How does macro-institutional change alter the dynamics of guanxi, or social capital of personalized social relations in China? In this lecture, Yianji Bian discusses the results of a study in progress. To put this study in the tradition of social capital research, he will review sociological theories of contextual variability in social capital. The insights learned from this literature review and his longtime fieldwork in China are helpful in formulating a theoretical model in which the dynamics of guanxi is altered by changing degrees of institutional uncertainty and market competition during China’s post-1978 transition from a centrally planned economy to a market economy. To test the hypotheses derived from this model, he will present results from an integrated dataset (N>22,000) of job histories from 1978 to 2021 to demonstrate that the effect of guanxi influence on jobs is increased by marketization and privatization but decreased by the institutionalization of merit-based screening of job applicants.

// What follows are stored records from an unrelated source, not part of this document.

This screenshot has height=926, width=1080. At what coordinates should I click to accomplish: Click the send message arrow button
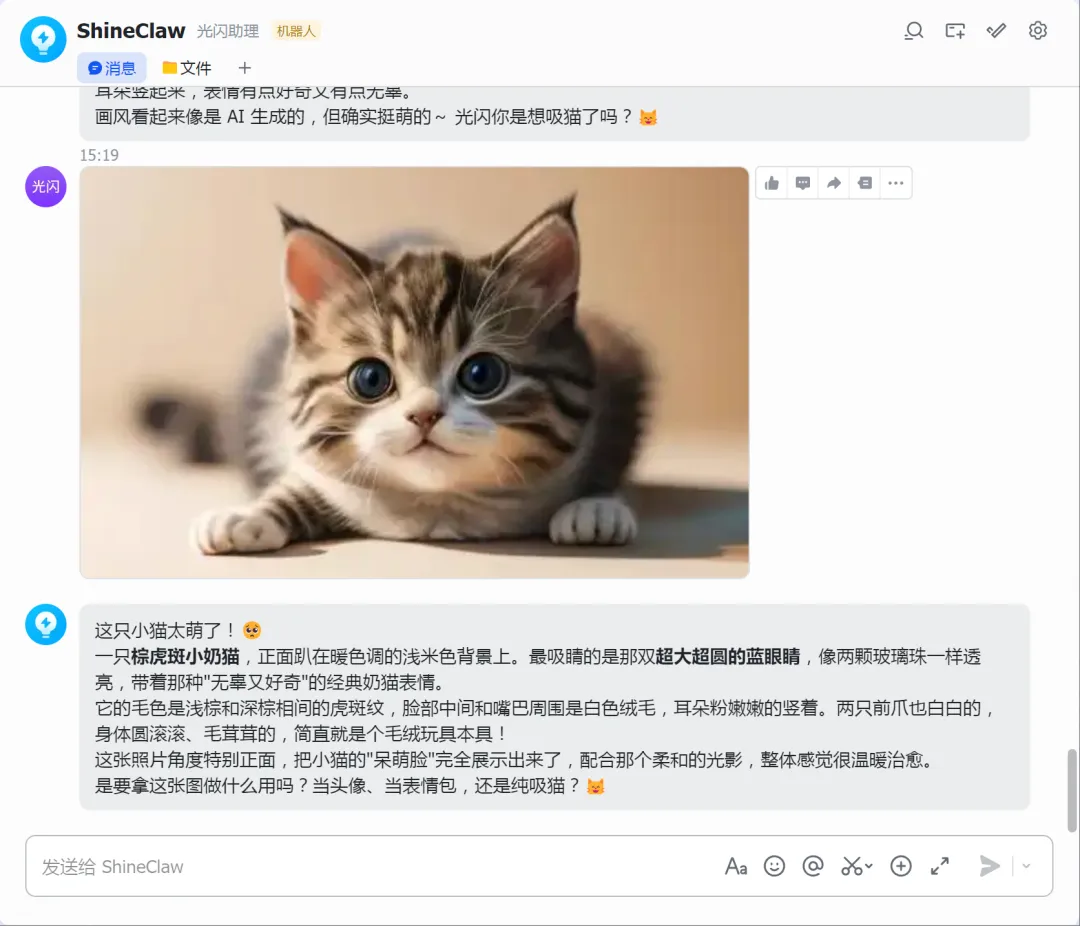[989, 866]
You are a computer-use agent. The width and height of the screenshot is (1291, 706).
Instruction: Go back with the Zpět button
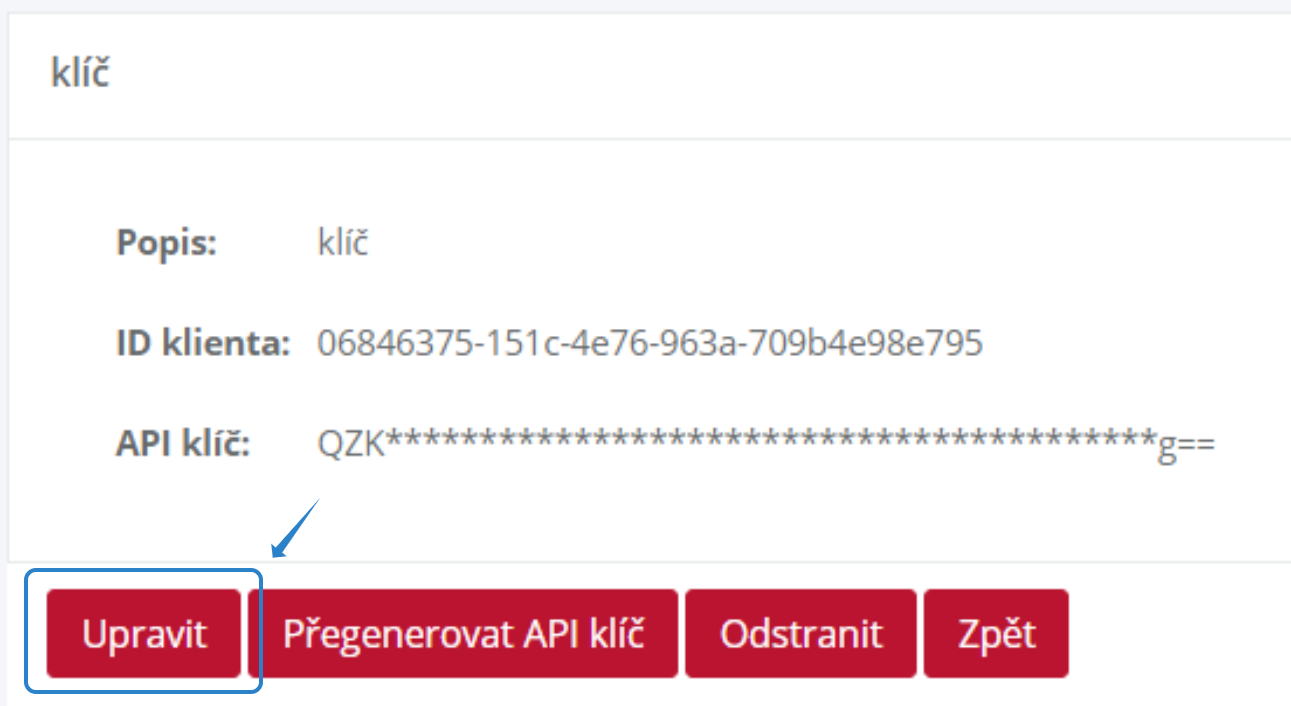pos(996,633)
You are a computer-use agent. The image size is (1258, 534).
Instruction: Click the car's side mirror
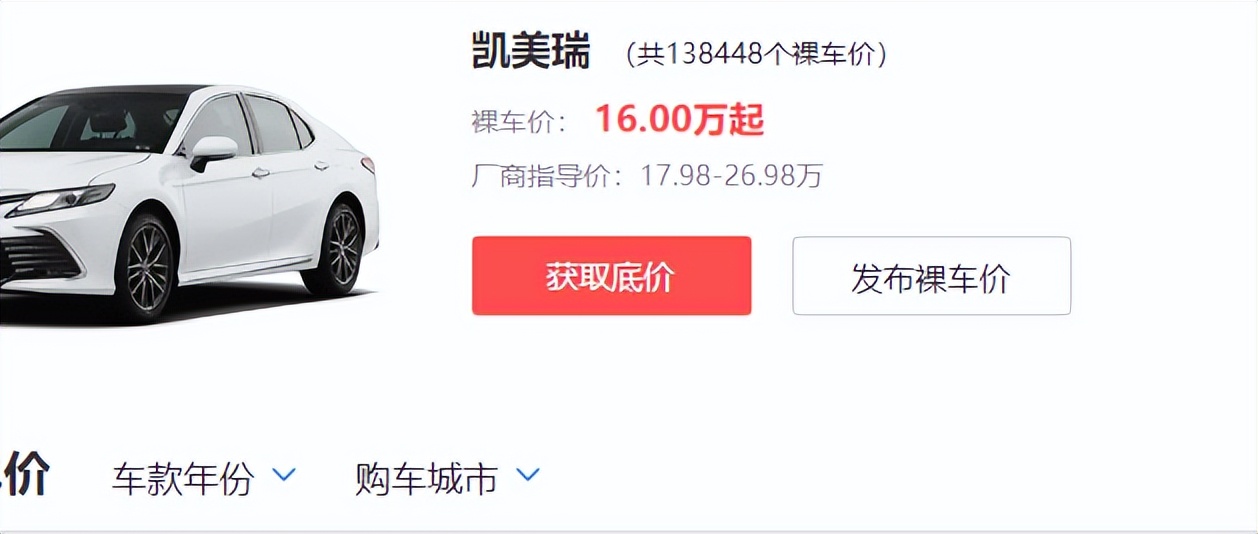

Yanjie Bian is a Professor of Sociology at the University of Minnesota and Director of the Institute for Empirical Social Science Research at Xi’an Jiaotong University, China. He formerly taught at Hong Kong University of Science and Technology and was a co-founder (with Lulu Li) of Chinese General Social Surveys. Author and editor of 21 books and over 200 articles on social networks and social capital, social stratification and mobility, and Chinese society, he has received recognition from Elsevier as one of the Most-Cited Chinese Researchers in Social Science (2014-21) and was the recipient of the Distinguished Scholarly Contribution Award from the International Association for Chinese Management Research (2020). His current projects are epidemic-specific social capital and job-search networks in China, and his most recent book is Guanxi: How China Works (Polity, 2019).
With China’s rise as a major player on the global stage, understanding the nature of Chinese power and how it is exercised has become increasingly important. This series of lectures brings together leading experts from a diverse range of fields to illuminate how power operates internally within Chinese society, and externally in its relations with the rest of the world. The series will explore how social relations (or guanxi) operate in Chinese society today, the role of cultural practices in reproducing and contesting state power in authoritarian China, the impact of a rising China on the established global order, and the projection of China’s soft power overseas. In examining the multiple dimensions of Chinese power—political, economic, cultural, social—these speakers will deepen our understanding of power in China as well as how it is exercised by China.